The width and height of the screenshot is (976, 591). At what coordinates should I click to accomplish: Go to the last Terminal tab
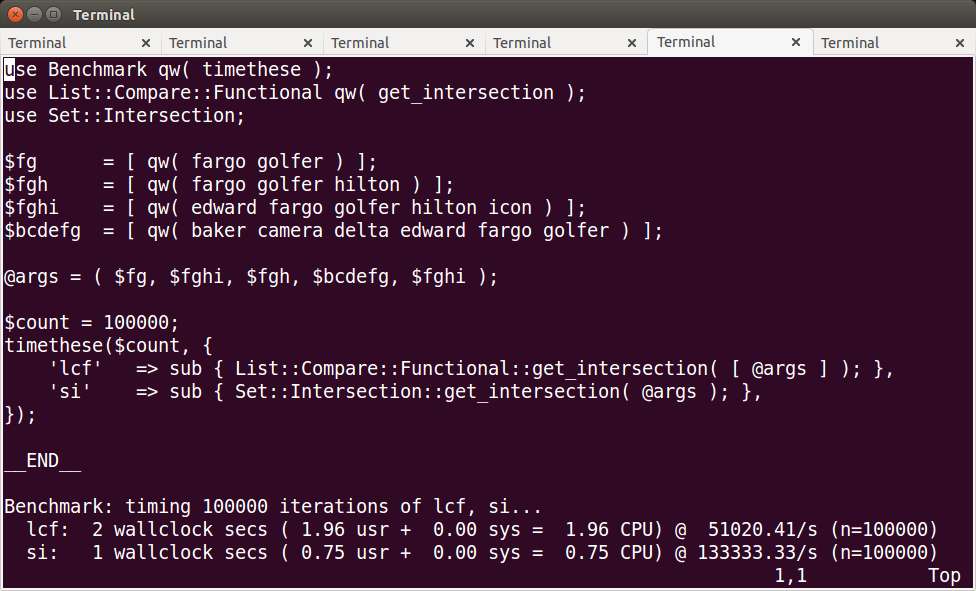850,43
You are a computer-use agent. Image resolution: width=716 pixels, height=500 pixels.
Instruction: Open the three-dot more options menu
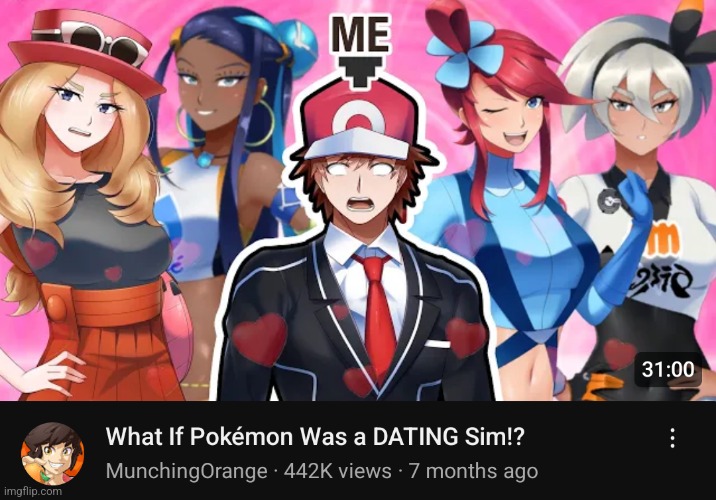pyautogui.click(x=672, y=438)
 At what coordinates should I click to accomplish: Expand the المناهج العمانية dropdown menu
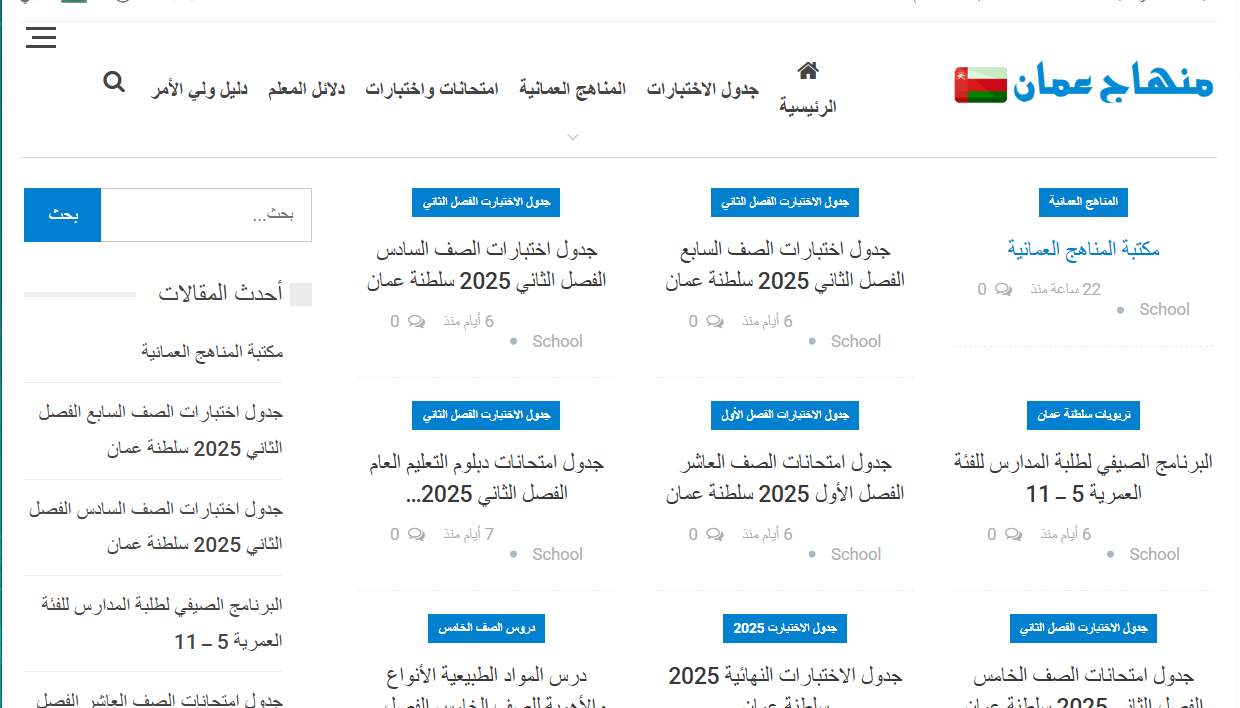click(572, 136)
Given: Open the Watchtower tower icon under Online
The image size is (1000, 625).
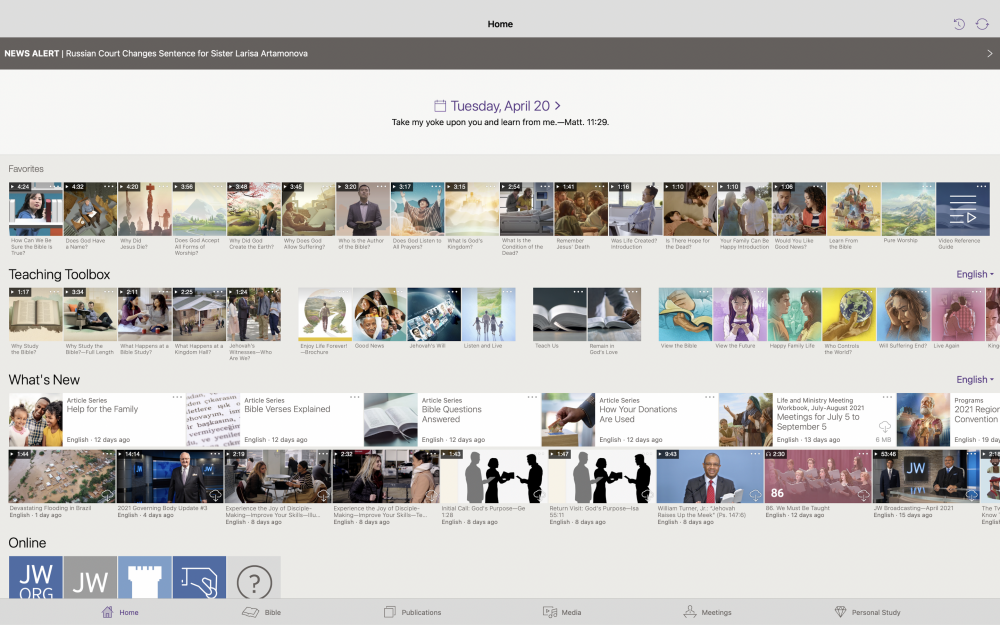Looking at the screenshot, I should [144, 579].
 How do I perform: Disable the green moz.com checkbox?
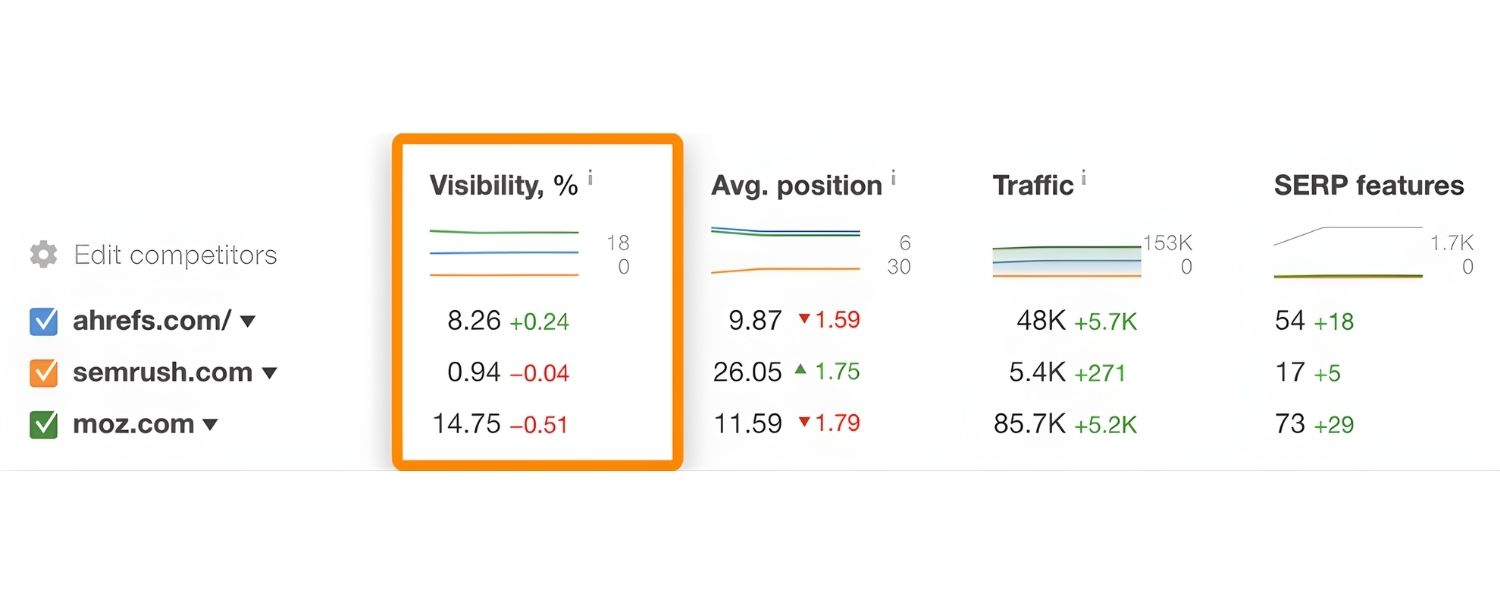(44, 425)
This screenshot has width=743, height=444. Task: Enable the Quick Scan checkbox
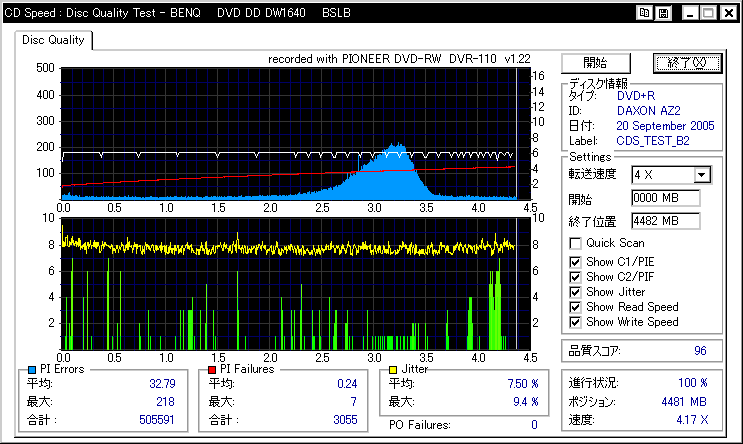pyautogui.click(x=575, y=243)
* * * * * * * * *
What you return should be the full listing, unchanged, minus the pictures.

The width and height of the screenshot is (976, 591). At what coordinates should I click to accomplish: Go to the last Terminal tab
850,43
You are a computer-use agent. Image resolution: width=716 pixels, height=500 pixels.
Instruction: Open the three-dot more options menu
pyautogui.click(x=672, y=438)
 At what coordinates should I click to accomplish: Expand the المناهج العمانية dropdown menu
click(572, 136)
Given: Open the Watchtower tower icon under Online
The image size is (1000, 625).
Looking at the screenshot, I should [144, 579].
 How do I perform: Disable the green moz.com checkbox?
(44, 425)
This screenshot has width=743, height=444. Task: Enable the Quick Scan checkbox
pyautogui.click(x=575, y=243)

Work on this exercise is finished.